- **Work to be completed**: Transcribe all the lines below exactly. Omit the pictures.

(Stored data entries)
============

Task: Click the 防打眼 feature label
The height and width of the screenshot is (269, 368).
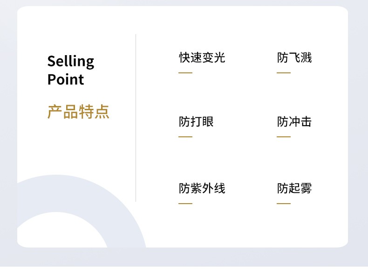Action: pos(196,121)
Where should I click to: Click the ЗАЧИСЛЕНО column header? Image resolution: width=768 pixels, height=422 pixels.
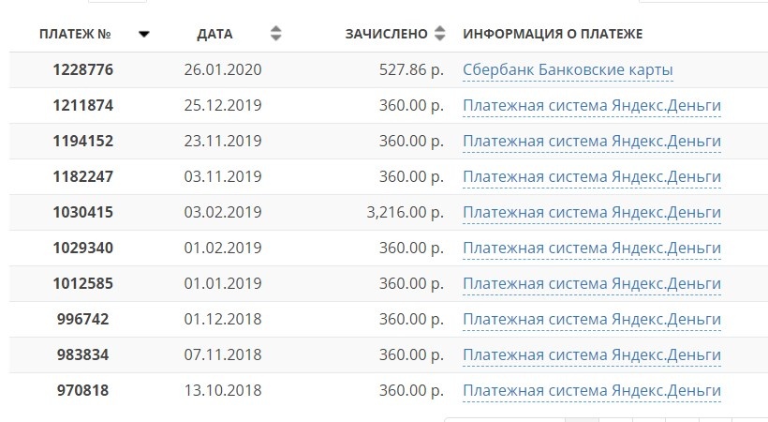pos(387,34)
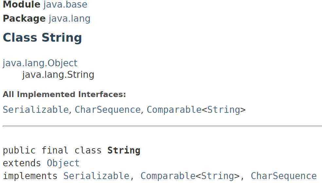Click String type parameter in interfaces list
Image resolution: width=322 pixels, height=183 pixels.
pos(224,110)
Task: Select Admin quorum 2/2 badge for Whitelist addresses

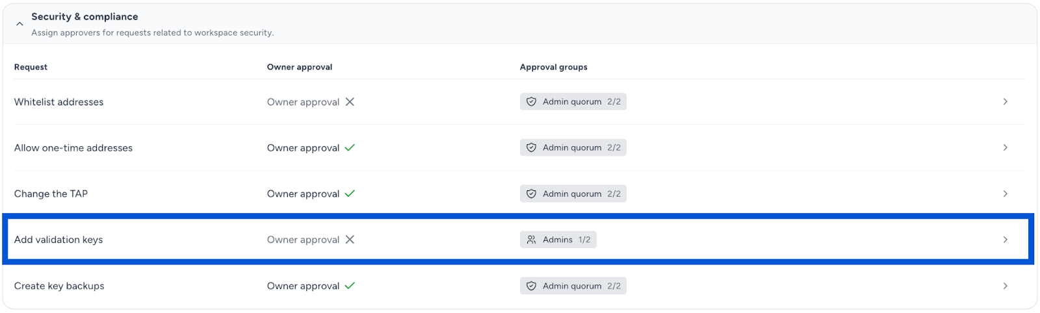Action: 573,102
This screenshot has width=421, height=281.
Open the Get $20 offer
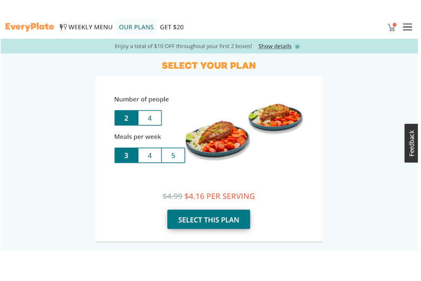coord(172,27)
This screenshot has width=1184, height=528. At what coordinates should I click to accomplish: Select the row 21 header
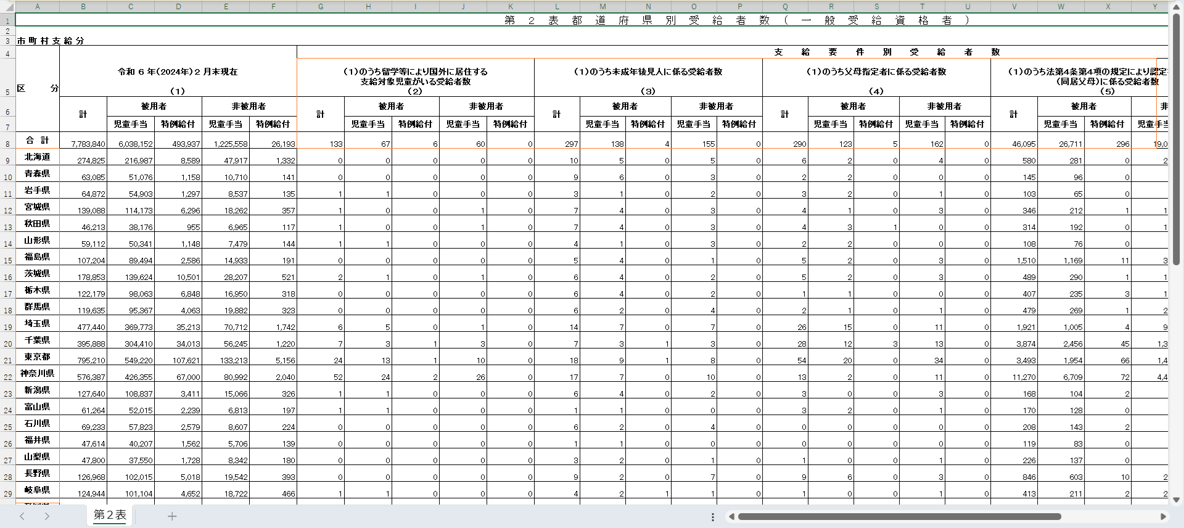click(7, 360)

============

- **Result of the task**:
Task: Click the 防打眼 feature label
The height and width of the screenshot is (269, 368).
Action: pos(196,121)
Where should I click to: Click the ЗАЧИСЛЕНО column header? Image resolution: width=768 pixels, height=422 pixels.
pos(387,34)
Click String type parameter in interfaces list
Image resolution: width=322 pixels, height=183 pixels.
pos(224,110)
Task: Select Admin quorum 2/2 badge for Whitelist addresses

Action: 573,102
This screenshot has width=421, height=281.
Open the Get $20 offer
coord(172,27)
This screenshot has width=1184, height=528. At what coordinates should I click to accomplish: Select the row 21 header
click(7, 360)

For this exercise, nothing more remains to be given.